* _STORED DATA_
══════

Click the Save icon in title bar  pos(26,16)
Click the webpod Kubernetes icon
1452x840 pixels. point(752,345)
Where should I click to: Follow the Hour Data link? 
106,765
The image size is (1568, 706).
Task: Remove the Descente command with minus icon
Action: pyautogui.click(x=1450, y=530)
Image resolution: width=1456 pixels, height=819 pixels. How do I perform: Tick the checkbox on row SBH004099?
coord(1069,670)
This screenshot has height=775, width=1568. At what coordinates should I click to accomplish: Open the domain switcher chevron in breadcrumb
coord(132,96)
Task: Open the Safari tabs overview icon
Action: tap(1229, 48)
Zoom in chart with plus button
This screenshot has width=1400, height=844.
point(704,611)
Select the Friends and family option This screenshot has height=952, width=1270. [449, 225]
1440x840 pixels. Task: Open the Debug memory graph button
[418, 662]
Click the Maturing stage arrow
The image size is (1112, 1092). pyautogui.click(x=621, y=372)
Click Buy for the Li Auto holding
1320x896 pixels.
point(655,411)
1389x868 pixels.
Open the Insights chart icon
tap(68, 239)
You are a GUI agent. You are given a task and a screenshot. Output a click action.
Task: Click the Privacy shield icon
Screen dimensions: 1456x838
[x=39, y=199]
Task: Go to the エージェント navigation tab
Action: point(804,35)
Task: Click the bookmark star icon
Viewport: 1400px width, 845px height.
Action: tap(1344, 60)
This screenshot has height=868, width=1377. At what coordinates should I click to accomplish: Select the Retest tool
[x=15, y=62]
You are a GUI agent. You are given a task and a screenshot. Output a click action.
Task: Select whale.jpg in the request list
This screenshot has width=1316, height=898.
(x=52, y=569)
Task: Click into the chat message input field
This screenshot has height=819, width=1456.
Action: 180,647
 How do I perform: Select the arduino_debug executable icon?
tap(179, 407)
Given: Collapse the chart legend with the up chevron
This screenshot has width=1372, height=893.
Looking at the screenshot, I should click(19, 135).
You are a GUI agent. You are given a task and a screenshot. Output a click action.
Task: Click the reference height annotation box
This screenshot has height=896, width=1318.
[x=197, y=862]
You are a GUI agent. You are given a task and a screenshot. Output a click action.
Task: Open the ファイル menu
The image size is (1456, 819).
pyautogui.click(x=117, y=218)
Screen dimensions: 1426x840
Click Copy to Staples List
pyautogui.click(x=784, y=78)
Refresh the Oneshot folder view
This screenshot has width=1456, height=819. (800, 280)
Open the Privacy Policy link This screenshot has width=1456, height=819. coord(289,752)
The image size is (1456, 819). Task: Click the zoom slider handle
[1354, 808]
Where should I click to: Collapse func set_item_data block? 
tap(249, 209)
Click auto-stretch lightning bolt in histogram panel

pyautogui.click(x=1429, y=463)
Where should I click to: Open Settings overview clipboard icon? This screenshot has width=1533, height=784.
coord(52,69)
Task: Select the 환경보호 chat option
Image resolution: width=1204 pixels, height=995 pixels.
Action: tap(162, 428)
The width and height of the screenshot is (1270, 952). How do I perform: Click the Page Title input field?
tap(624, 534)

══════

* _TASK TO CARRY OUT_
Write out exactly the lines above from the line with "Click the webpod Kubernetes icon" through the line with "Task: Click the Privacy shield icon", both of them included, and leave out all other lines.

* _RESULT FOR THIS EXERCISE_
Click the webpod Kubernetes icon
1452x840 pixels. point(752,345)
Where should I click to: Follow the Hour Data link? 
106,765
The image size is (1568, 706).
Task: Remove the Descente command with minus icon
Action: pyautogui.click(x=1450, y=530)
Image resolution: width=1456 pixels, height=819 pixels. How do I perform: Tick the checkbox on row SBH004099?
coord(1069,670)
This screenshot has height=775, width=1568. At what coordinates should I click to accomplish: Open the domain switcher chevron in breadcrumb
coord(132,96)
Task: Open the Safari tabs overview icon
Action: tap(1229, 48)
Zoom in chart with plus button
This screenshot has width=1400, height=844.
point(704,611)
Select the Friends and family option This screenshot has height=952, width=1270. [449, 225]
1440x840 pixels. Task: Open the Debug memory graph button
[418, 662]
Click the Maturing stage arrow
The image size is (1112, 1092). pyautogui.click(x=621, y=372)
Click Buy for the Li Auto holding
1320x896 pixels.
point(655,411)
1389x868 pixels.
Open the Insights chart icon
tap(68, 239)
You are a GUI agent. You are given a task and a screenshot. Output a click action.
Task: Click the Privacy shield icon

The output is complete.